A. 糖分・カロリーは清涼飲料水と同程度。「飲み物」として量を守る。

Q. 牛乳の代わりにジュース?

A. NG。栄養価が異なる、牛乳の方が栄養豊富。

Q. 水分補給にジュース?

A. 水・お茶が基本。ジュースは嗜好品。

Q. ジュースを薄めれば?

A. 2倍希釈で糖分半分、現実的な工夫。

Q. ベビージュースは?

A. 離乳食の一部として少量。

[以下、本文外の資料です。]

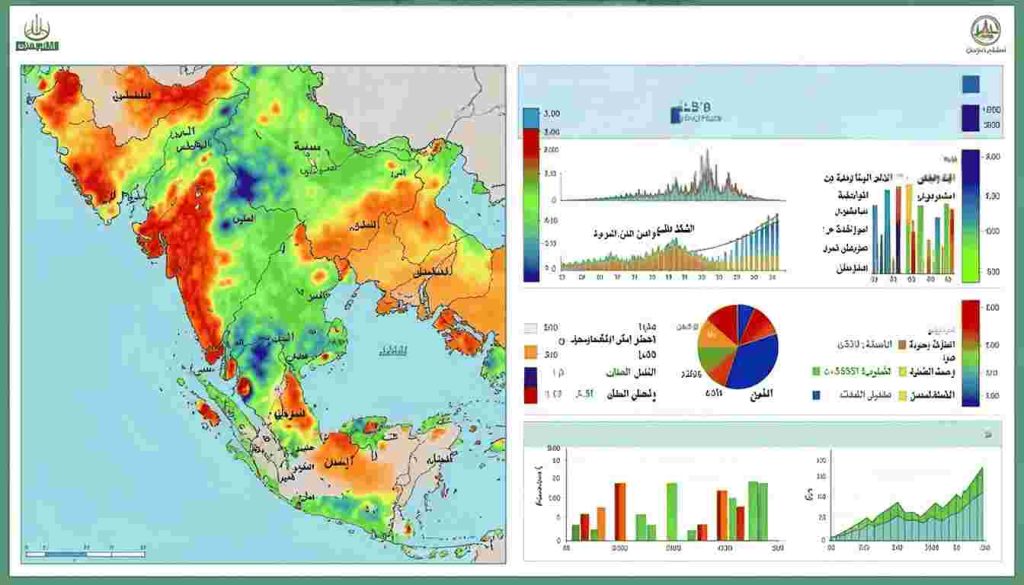Click the light blue square in top-right panel
The height and width of the screenshot is (585, 1024).
(x=970, y=85)
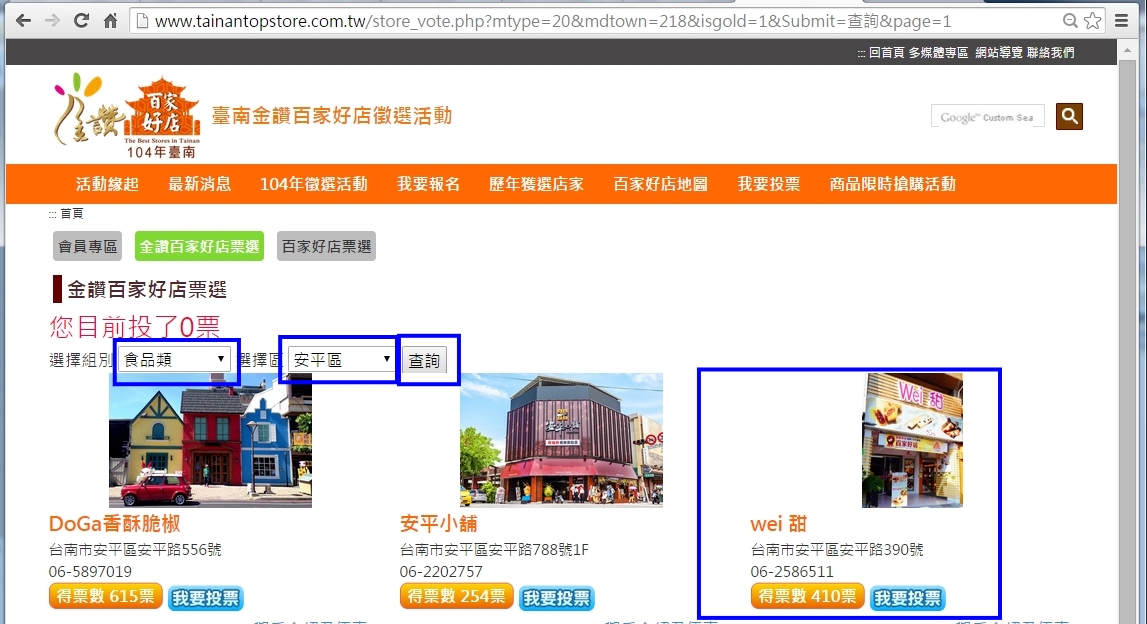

「飲み物として大量」はNG。

Q. 何科・どこに相談?

A. 食生活全般は 保健センター・管理栄養士、虫歯は 小児歯科

この記事の根拠

  • 米国小児科学会(AAP)Fruit Juice Recommendations
  • 厚生労働省 授乳・離乳の支援ガイド
  • 日本小児歯科学会 こどものお口の健康Q&A
  • 厚生労働省 幼児期の食生活

まとめ

  • 米AAP指針:1歳未満は与えない、年齢別に量を守る
  • 果汁100%でも糖分は清涼飲料水と同程度
  • 「水分補給はジュース」ではなく水・お茶
  • 哺乳瓶虫歯リスク:就寝時の哺乳瓶でジュースは絶対NG
  • 「果物を丸ごと食べる」方が栄養価高い(食物繊維)
  • 特別な日に少量、「禁止」より「制限」
  • 野菜ジュースは野菜の代替にならない

大切なお知らせ:本記事は公的機関・学会の発信情報をもとに012.kids編集部が独自にまとめた一般情報です。お子さまの食生活については、保健センター・管理栄養士・小児歯科にご相談ください。